Stored data entries
------------------------

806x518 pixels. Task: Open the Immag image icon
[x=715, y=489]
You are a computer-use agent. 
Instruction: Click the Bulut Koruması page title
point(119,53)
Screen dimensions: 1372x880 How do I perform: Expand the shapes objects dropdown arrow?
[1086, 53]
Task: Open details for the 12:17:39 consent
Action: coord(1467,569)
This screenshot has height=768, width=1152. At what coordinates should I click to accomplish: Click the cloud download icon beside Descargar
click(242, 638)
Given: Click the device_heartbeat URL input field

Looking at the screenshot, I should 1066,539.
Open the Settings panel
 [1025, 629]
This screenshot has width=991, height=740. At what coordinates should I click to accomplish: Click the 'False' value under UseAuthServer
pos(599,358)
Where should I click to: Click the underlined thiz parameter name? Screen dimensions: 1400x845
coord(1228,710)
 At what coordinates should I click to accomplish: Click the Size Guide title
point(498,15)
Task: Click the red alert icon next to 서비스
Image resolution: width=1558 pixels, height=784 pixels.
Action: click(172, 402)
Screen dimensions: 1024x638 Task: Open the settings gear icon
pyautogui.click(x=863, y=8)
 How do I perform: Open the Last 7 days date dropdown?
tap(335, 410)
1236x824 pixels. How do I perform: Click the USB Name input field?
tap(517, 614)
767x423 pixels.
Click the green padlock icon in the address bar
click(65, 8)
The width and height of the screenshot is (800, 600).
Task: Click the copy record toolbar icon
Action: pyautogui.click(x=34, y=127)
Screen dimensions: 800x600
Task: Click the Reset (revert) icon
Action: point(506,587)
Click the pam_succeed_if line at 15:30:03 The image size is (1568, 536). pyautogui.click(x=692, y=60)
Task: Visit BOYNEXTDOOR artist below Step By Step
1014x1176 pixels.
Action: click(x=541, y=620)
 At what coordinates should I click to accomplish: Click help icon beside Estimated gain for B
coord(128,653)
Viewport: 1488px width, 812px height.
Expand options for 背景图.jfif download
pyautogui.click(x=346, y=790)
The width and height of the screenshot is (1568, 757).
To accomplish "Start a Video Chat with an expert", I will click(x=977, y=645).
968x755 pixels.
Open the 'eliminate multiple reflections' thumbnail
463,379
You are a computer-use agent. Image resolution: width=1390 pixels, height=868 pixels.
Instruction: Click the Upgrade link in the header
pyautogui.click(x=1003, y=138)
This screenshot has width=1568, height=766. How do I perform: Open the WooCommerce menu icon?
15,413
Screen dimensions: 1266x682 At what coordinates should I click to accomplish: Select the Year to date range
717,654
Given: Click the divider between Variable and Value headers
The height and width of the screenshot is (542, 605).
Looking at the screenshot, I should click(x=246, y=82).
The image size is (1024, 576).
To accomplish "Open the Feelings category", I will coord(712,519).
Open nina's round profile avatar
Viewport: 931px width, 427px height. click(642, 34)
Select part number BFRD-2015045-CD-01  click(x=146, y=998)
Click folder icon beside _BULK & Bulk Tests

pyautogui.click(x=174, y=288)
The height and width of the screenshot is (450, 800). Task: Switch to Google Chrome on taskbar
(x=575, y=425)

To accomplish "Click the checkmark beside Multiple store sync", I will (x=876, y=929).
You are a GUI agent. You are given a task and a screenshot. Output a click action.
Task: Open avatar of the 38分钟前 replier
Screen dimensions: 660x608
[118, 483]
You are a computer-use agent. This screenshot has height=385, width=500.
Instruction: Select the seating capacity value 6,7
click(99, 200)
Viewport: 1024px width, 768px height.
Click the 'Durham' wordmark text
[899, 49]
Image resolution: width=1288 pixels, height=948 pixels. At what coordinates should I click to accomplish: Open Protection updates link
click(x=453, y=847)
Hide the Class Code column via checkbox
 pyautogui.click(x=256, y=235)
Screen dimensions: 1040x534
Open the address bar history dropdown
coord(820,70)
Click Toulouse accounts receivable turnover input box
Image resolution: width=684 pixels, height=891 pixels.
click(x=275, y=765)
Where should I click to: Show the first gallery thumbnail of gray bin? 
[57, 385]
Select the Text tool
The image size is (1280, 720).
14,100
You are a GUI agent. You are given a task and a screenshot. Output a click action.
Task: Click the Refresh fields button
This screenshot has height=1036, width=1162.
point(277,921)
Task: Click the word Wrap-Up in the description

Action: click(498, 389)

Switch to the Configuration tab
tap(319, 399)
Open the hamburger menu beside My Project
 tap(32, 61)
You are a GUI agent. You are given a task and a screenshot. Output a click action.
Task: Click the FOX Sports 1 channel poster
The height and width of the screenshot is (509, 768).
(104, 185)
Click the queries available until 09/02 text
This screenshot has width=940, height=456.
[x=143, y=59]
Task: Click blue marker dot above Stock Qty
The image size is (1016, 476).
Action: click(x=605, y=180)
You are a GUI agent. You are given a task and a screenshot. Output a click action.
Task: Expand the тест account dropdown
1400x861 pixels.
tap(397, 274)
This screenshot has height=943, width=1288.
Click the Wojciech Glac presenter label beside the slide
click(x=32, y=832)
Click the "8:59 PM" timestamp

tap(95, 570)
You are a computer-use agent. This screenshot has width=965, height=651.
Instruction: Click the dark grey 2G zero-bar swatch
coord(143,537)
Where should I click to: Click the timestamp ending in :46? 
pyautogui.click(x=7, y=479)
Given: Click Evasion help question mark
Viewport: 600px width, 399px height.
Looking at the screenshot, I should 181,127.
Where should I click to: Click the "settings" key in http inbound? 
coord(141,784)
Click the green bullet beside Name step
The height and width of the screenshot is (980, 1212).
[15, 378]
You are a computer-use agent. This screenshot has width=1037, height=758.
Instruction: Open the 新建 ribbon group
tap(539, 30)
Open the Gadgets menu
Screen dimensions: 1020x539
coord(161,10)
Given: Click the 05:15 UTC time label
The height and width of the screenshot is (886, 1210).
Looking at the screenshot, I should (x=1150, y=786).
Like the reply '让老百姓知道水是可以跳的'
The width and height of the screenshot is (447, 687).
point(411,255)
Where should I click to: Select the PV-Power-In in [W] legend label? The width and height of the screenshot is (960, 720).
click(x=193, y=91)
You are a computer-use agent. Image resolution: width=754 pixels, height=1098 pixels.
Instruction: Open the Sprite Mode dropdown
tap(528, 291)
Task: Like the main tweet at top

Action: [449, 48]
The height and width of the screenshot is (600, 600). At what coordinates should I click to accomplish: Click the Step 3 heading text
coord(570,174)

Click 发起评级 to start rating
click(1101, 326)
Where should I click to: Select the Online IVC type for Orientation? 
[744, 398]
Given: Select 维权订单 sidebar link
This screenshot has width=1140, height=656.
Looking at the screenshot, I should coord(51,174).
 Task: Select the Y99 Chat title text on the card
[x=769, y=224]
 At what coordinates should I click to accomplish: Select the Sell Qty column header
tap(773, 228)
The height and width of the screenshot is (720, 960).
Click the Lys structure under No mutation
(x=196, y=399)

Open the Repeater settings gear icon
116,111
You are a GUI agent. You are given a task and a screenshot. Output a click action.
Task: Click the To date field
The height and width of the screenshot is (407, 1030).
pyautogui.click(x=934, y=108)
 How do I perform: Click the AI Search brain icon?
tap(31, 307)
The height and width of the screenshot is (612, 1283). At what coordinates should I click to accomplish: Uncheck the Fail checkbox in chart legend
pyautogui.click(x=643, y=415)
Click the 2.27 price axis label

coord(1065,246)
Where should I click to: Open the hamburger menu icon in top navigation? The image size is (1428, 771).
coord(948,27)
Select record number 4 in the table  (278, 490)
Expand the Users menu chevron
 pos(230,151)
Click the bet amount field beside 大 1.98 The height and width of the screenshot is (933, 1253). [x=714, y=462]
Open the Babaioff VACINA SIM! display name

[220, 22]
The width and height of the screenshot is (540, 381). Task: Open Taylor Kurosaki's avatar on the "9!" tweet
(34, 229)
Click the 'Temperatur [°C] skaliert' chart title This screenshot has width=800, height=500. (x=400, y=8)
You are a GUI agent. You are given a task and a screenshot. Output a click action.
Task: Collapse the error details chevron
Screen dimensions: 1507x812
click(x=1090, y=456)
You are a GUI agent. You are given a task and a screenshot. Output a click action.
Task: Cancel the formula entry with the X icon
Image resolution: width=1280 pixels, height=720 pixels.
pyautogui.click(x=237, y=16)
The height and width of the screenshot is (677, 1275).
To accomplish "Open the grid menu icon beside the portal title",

------------------------

Of all the entries above, output exactly the lines between the one holding "Screen dimensions: 1040x534" and the one holding "Task: Click the FOX Sports 1 channel poster", inclusive.

Response to the task:
Screen dimensions: 1040x534
Open the address bar history dropdown
coord(820,70)
Click Toulouse accounts receivable turnover input box
Image resolution: width=684 pixels, height=891 pixels.
click(x=275, y=765)
Where should I click to: Show the first gallery thumbnail of gray bin? 
[57, 385]
Select the Text tool
The image size is (1280, 720).
14,100
You are a GUI agent. You are given a task and a screenshot. Output a click action.
Task: Click the Refresh fields button
This screenshot has height=1036, width=1162.
point(277,921)
Task: Click the word Wrap-Up in the description

Action: click(498, 389)

Switch to the Configuration tab
tap(319, 399)
Open the hamburger menu beside My Project
 tap(32, 61)
You are a GUI agent. You are given a task and a screenshot. Output a click action.
Task: Click the FOX Sports 1 channel poster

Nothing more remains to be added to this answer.